• What the exercise asks: An exact repetition of the data is required; no picture should appear in it.
--- START ---
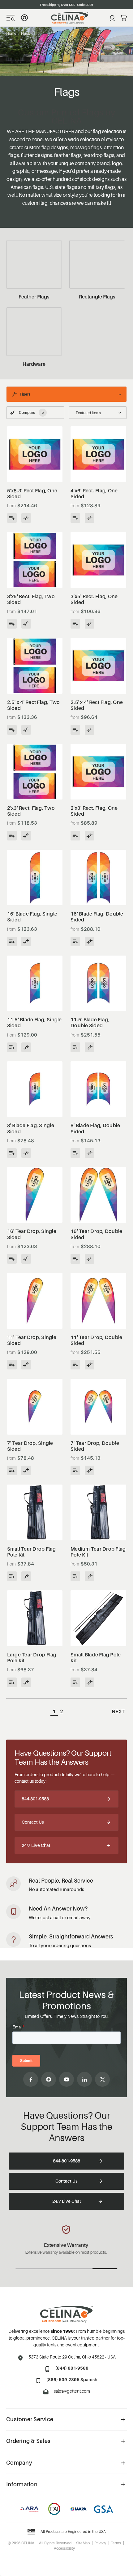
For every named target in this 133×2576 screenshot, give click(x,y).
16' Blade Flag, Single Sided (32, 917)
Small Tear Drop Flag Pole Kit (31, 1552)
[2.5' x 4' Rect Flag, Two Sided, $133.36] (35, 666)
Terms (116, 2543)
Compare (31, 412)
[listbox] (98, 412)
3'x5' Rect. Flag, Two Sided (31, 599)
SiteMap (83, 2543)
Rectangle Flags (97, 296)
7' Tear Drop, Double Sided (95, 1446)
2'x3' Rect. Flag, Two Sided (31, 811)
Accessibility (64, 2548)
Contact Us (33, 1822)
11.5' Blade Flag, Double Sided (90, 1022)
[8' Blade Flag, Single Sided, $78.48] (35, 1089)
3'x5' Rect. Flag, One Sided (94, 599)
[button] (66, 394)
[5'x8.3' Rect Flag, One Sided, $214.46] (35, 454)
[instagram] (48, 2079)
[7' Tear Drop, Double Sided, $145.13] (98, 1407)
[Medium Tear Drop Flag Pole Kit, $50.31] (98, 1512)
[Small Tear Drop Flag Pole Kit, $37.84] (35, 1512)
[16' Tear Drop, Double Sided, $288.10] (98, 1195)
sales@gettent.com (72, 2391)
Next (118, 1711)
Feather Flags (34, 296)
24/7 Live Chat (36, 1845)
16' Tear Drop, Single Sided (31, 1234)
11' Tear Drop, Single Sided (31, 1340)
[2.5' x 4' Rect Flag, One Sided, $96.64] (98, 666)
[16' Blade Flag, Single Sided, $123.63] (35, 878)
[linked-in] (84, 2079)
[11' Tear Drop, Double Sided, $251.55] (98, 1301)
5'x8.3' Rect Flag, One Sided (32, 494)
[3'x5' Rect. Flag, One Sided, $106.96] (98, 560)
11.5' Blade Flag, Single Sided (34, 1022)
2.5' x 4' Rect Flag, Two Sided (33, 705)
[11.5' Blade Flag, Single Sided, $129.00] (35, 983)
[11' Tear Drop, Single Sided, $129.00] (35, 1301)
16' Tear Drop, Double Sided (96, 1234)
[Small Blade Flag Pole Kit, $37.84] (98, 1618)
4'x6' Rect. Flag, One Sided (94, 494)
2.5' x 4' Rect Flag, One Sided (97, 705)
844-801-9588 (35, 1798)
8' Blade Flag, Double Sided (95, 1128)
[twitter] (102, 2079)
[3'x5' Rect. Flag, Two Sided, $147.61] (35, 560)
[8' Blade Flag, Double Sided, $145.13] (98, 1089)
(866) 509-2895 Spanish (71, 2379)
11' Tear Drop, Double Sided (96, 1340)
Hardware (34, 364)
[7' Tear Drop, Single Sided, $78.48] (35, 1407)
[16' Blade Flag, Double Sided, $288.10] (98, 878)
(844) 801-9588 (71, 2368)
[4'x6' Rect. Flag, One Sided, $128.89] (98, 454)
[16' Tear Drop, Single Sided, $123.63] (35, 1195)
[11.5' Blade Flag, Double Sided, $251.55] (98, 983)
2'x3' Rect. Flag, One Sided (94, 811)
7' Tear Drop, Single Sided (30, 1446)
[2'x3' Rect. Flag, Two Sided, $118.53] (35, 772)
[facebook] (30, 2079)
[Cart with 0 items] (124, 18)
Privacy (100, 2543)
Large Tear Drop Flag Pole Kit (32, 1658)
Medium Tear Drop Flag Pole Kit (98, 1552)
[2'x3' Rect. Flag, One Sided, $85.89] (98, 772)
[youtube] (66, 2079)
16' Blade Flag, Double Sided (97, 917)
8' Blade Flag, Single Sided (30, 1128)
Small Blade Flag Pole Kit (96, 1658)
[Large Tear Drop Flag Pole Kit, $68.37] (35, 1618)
--- END ---
• Answer to this exercise:
For every named target in this 133×2576 screenshot, give click(x,y).
16' Blade Flag, Single Sided (32, 917)
Small Tear Drop Flag Pole Kit (31, 1552)
[2.5' x 4' Rect Flag, Two Sided, $133.36] (35, 666)
Terms (116, 2543)
Compare (31, 412)
[listbox] (98, 412)
3'x5' Rect. Flag, Two Sided (31, 599)
SiteMap (83, 2543)
Rectangle Flags (97, 296)
7' Tear Drop, Double Sided (95, 1446)
2'x3' Rect. Flag, Two Sided (31, 811)
Accessibility (64, 2548)
Contact Us (33, 1822)
11.5' Blade Flag, Double Sided (90, 1022)
[8' Blade Flag, Single Sided, $78.48] (35, 1089)
3'x5' Rect. Flag, One Sided (94, 599)
[button] (66, 394)
[5'x8.3' Rect Flag, One Sided, $214.46] (35, 454)
[instagram] (48, 2079)
[7' Tear Drop, Double Sided, $145.13] (98, 1407)
[Medium Tear Drop Flag Pole Kit, $50.31] (98, 1512)
[Small Tear Drop Flag Pole Kit, $37.84] (35, 1512)
[16' Tear Drop, Double Sided, $288.10] (98, 1195)
sales@gettent.com (72, 2391)
Next (118, 1711)
Feather Flags (34, 296)
24/7 Live Chat (36, 1845)
16' Tear Drop, Single Sided (31, 1234)
11' Tear Drop, Single Sided (31, 1340)
[2.5' x 4' Rect Flag, One Sided, $96.64] (98, 666)
[16' Blade Flag, Single Sided, $123.63] (35, 878)
[linked-in] (84, 2079)
[11' Tear Drop, Double Sided, $251.55] (98, 1301)
5'x8.3' Rect Flag, One Sided (32, 494)
[3'x5' Rect. Flag, One Sided, $106.96] (98, 560)
11.5' Blade Flag, Single Sided (34, 1022)
2.5' x 4' Rect Flag, Two Sided (33, 705)
[11.5' Blade Flag, Single Sided, $129.00] (35, 983)
[11' Tear Drop, Single Sided, $129.00] (35, 1301)
16' Tear Drop, Double Sided (96, 1234)
[Small Blade Flag Pole Kit, $37.84] (98, 1618)
4'x6' Rect. Flag, One Sided (94, 494)
2.5' x 4' Rect Flag, One Sided (97, 705)
844-801-9588 (35, 1798)
8' Blade Flag, Double Sided (95, 1128)
[twitter] (102, 2079)
[3'x5' Rect. Flag, Two Sided, $147.61] (35, 560)
[8' Blade Flag, Double Sided, $145.13] (98, 1089)
(866) 509-2895 Spanish (71, 2379)
11' Tear Drop, Double Sided (96, 1340)
Hardware (34, 364)
[7' Tear Drop, Single Sided, $78.48] (35, 1407)
[16' Blade Flag, Double Sided, $288.10] (98, 878)
(844) 801-9588 (71, 2368)
[4'x6' Rect. Flag, One Sided, $128.89] (98, 454)
[16' Tear Drop, Single Sided, $123.63] (35, 1195)
[11.5' Blade Flag, Double Sided, $251.55] (98, 983)
2'x3' Rect. Flag, One Sided (94, 811)
7' Tear Drop, Single Sided (30, 1446)
[2'x3' Rect. Flag, Two Sided, $118.53] (35, 772)
[facebook] (30, 2079)
[Cart with 0 items] (124, 18)
Privacy (100, 2543)
Large Tear Drop Flag Pole Kit (32, 1658)
Medium Tear Drop Flag Pole Kit (98, 1552)
[2'x3' Rect. Flag, One Sided, $85.89] (98, 772)
[youtube] (66, 2079)
16' Blade Flag, Double Sided (97, 917)
8' Blade Flag, Single Sided (30, 1128)
Small Blade Flag Pole Kit (96, 1658)
[Large Tear Drop Flag Pole Kit, $68.37] (35, 1618)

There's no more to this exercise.